In response to political fallout over an attempted privatization and heightened anxiety regarding potential service reductions, the federal government introduced the Canadian Postal Service Charter in 2009 (Transport Canada 2009). The Charter compounded the challenges inherent in the CPCA’s rigid, non-commercial structure. Notably, it expanded the USO to prescribe fixed five-day-per-week delivery and replaced the “fair and reasonable” pricing mandate with a uniform price for all similarly sized letters, irrespective of distance (Interview, Vice Chair, Strategic Review of Canada Post Corporation, 2025).

The Charter’s prescriptions have limited CPC’s ability to influence its corporate strategy, reduced financial transparency through facilitating inter-regional subsidization, and discouraged possible market entry (Interviews, FedEx executive and former CPC CEO, 2025). Put differently, the Charter led Canada Post to increase postal rates for urban and suburban customers to avoid imposing significant rate increases on rural customers that would reflect the higher cost of serving those areas. Possible new entrants, such as FedEx, are deterred from entering the letter delivery market, in part, because of this artificially high cost structure.

Furthermore, the CUPW has strenuously rejected management-led efforts to amend the Charter to reduce delivery frequency and address its increasingly uncompetitive labour-driven cost structure (Interview, former member of CUPW’s leadership team, 2025). Estimates of Canada Post’s cost base suggest that it already exceeds those of its legacy courier (150 percent) and gig worker (400 percent) competitors in the parcel market by a wide margin (Lee 2024). Continued above-market pay raises will expedite CPC’s impending fiscal reckoning and inevitably increase the severity of future cuts necessary to restore fiscal balance.

The core regulatory issue remains the Gordian knot ensnaring CPC: the combination of an increasingly demanding USO and a statutory postal monopoly. I now consider whether that monopoly is warranted before exploring possible solutions to these challenges.

Exclusive Privilege and Natural Monopoly

“The efficiency rationale for exclusive privilege no longer exists. It’s rent seeking. Without Section 14, Canada Post could not subsidize parcels and the bottom would fall out.”

– Vice Chair, Strategic Review of the Canada Post Corporation (Author interview)

This section demonstrates why technological justifications for CPC’s section 14 monopoly are no longer valid. Two primary justifications are offered for protecting a government postal monopoly: (1) the presence of a natural monopoly and (2) the existence of economies of scope (Iacobucci et al. 2007).2 Neither is supported by an economic analysis of Canada’s postal market. In the latter case, the emergence of value-added e-commerce providers has reduced the economies of scope between mail and parcels (Glass et al. 2021).3

Natural monopoly exists where a single firm can supply the market at a lower cost than two or more firms, typically because of economies of scale and network effects. Where a single firm can construct and operate the postal network at a lower cost than multiple firms, that firm is said to have sub-additive costs.

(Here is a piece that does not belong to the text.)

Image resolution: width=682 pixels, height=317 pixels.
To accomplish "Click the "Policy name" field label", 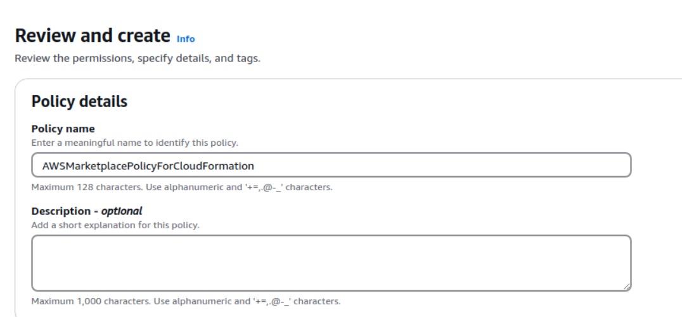I will tap(63, 129).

Advocates of statutory postal monopolies argue that entry should therefore be restricted to achieve the most efficient market structure – a single firm (Sidak and Spulber 1997). Curiously, if this claim were true, restricting entry would be unnecessary, as prospective competitors would not be able to compete with the monopolist. The existence of a natural monopoly would instead warrant some form of price-cap regulation to limit abuses of market power (Iacobucci et al. 2007).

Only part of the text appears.